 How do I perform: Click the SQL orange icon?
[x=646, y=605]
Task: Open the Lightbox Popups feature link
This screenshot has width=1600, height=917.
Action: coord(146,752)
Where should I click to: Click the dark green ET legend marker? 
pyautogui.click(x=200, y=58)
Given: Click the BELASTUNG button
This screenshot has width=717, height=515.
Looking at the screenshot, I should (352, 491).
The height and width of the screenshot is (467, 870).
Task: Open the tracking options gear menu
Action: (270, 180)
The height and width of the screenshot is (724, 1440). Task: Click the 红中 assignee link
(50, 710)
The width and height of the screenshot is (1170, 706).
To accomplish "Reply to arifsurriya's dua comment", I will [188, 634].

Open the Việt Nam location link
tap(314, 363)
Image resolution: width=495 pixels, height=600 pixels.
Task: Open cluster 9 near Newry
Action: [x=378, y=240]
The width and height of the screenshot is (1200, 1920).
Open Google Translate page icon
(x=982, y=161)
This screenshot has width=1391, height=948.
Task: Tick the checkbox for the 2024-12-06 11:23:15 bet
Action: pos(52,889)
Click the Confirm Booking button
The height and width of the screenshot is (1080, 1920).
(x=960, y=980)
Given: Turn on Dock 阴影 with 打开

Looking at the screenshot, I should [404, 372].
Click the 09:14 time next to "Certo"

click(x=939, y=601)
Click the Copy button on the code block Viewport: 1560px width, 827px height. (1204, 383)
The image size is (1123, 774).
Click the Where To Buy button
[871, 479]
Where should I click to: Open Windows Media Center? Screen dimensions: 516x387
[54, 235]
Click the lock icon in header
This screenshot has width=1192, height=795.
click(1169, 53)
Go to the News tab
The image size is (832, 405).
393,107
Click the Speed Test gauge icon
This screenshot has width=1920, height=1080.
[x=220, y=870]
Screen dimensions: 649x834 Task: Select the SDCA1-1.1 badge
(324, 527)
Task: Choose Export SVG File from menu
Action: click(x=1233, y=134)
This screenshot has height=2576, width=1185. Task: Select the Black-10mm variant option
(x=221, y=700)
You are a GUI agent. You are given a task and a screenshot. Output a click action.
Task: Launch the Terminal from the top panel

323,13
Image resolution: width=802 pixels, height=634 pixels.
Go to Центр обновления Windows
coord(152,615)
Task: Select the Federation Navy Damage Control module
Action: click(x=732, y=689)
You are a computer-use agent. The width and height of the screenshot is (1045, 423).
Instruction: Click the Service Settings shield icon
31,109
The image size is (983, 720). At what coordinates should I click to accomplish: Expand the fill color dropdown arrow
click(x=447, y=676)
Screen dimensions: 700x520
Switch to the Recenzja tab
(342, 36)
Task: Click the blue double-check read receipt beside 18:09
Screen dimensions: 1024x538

::::

[EXERCISE]: Every line of the data should be output exactly as it was given.

[ANSWER BOX]:
 How do I perform: Click the SQL orange icon?
[x=646, y=605]
Task: Open the Lightbox Popups feature link
This screenshot has width=1600, height=917.
Action: coord(146,752)
Where should I click to: Click the dark green ET legend marker? 
pyautogui.click(x=200, y=58)
Given: Click the BELASTUNG button
This screenshot has width=717, height=515.
Looking at the screenshot, I should (352, 491).
The height and width of the screenshot is (467, 870).
Task: Open the tracking options gear menu
Action: (270, 180)
The height and width of the screenshot is (724, 1440). Task: Click the 红中 assignee link
(50, 710)
The width and height of the screenshot is (1170, 706).
To accomplish "Reply to arifsurriya's dua comment", I will [188, 634].

Open the Việt Nam location link
tap(314, 363)
Image resolution: width=495 pixels, height=600 pixels.
Task: Open cluster 9 near Newry
Action: [x=378, y=240]
The width and height of the screenshot is (1200, 1920).
Open Google Translate page icon
(x=982, y=161)
This screenshot has width=1391, height=948.
Task: Tick the checkbox for the 2024-12-06 11:23:15 bet
Action: pos(52,889)
Click the Confirm Booking button
The height and width of the screenshot is (1080, 1920).
(x=960, y=980)
Given: Turn on Dock 阴影 with 打开

Looking at the screenshot, I should [404, 372].
Click the 09:14 time next to "Certo"

click(x=939, y=601)
Click the Copy button on the code block Viewport: 1560px width, 827px height. (1204, 383)
The image size is (1123, 774).
Click the Where To Buy button
[871, 479]
Where should I click to: Open Windows Media Center? Screen dimensions: 516x387
[54, 235]
Click the lock icon in header
This screenshot has width=1192, height=795.
click(1169, 53)
Go to the News tab
The image size is (832, 405).
393,107
Click the Speed Test gauge icon
This screenshot has width=1920, height=1080.
[x=220, y=870]
Screen dimensions: 649x834 Task: Select the SDCA1-1.1 badge
(324, 527)
Task: Choose Export SVG File from menu
Action: click(x=1233, y=134)
This screenshot has height=2576, width=1185. Task: Select the Black-10mm variant option
(x=221, y=700)
You are a GUI agent. You are given a task and a screenshot. Output a click action.
Task: Launch the Terminal from the top panel

323,13
Image resolution: width=802 pixels, height=634 pixels.
Go to Центр обновления Windows
coord(152,615)
Task: Select the Federation Navy Damage Control module
Action: click(x=732, y=689)
You are a computer-use agent. The width and height of the screenshot is (1045, 423).
Instruction: Click the Service Settings shield icon
31,109
The image size is (983, 720). At what coordinates should I click to accomplish: Expand the fill color dropdown arrow
click(x=447, y=676)
Screen dimensions: 700x520
Switch to the Recenzja tab
(342, 36)
Task: Click the blue double-check read receipt beside 18:09
Screen dimensions: 1024x538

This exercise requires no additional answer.